- _Record set_
================================

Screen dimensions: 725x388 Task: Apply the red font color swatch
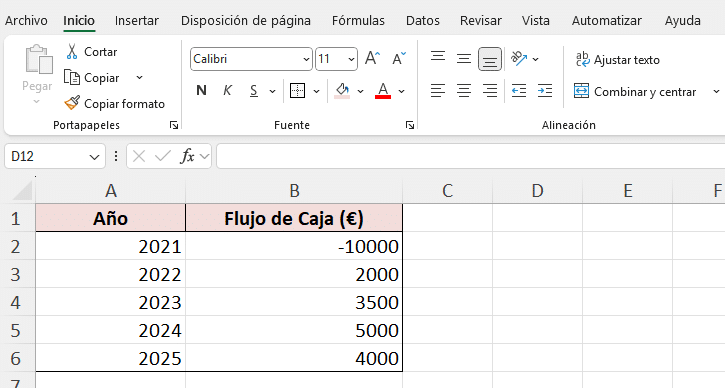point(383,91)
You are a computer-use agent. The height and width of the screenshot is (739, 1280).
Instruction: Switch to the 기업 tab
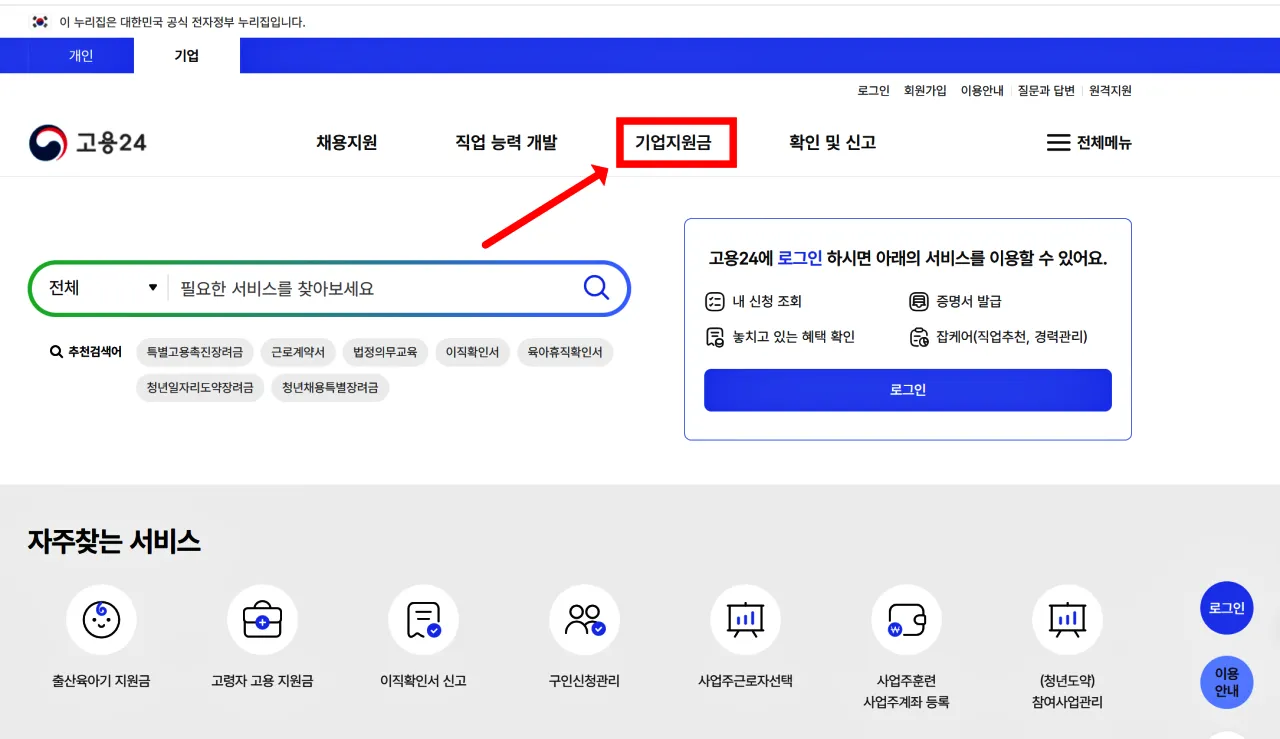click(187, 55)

================================

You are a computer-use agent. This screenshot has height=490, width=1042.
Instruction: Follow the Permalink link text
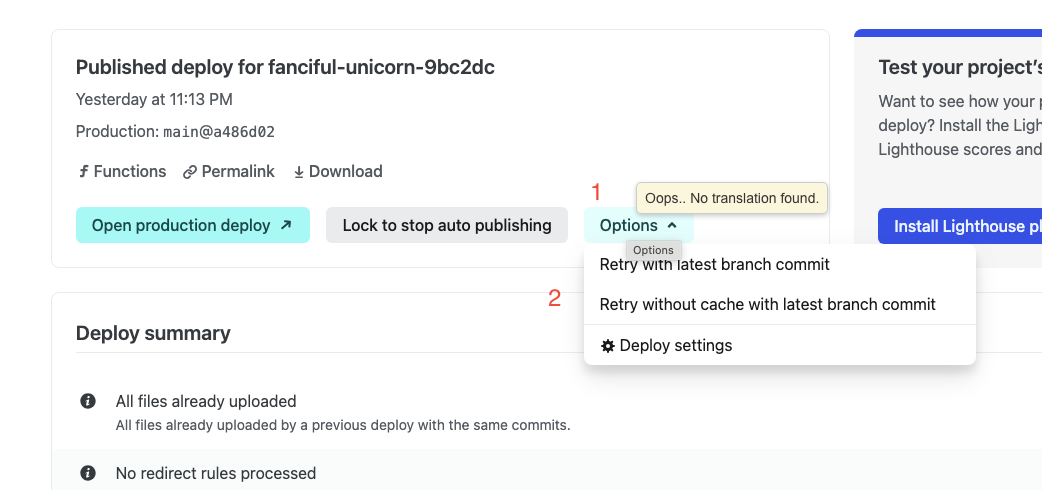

================================

- _What the task requires_
Take the line above containing "You are a computer-use agent. This", the line containing "Instruction: Follow the Permalink link text", and all lines in between, and copy them exactly without anything else.

- _Expected output_
You are a computer-use agent. This screenshot has height=490, width=1042.
Instruction: Follow the Permalink link text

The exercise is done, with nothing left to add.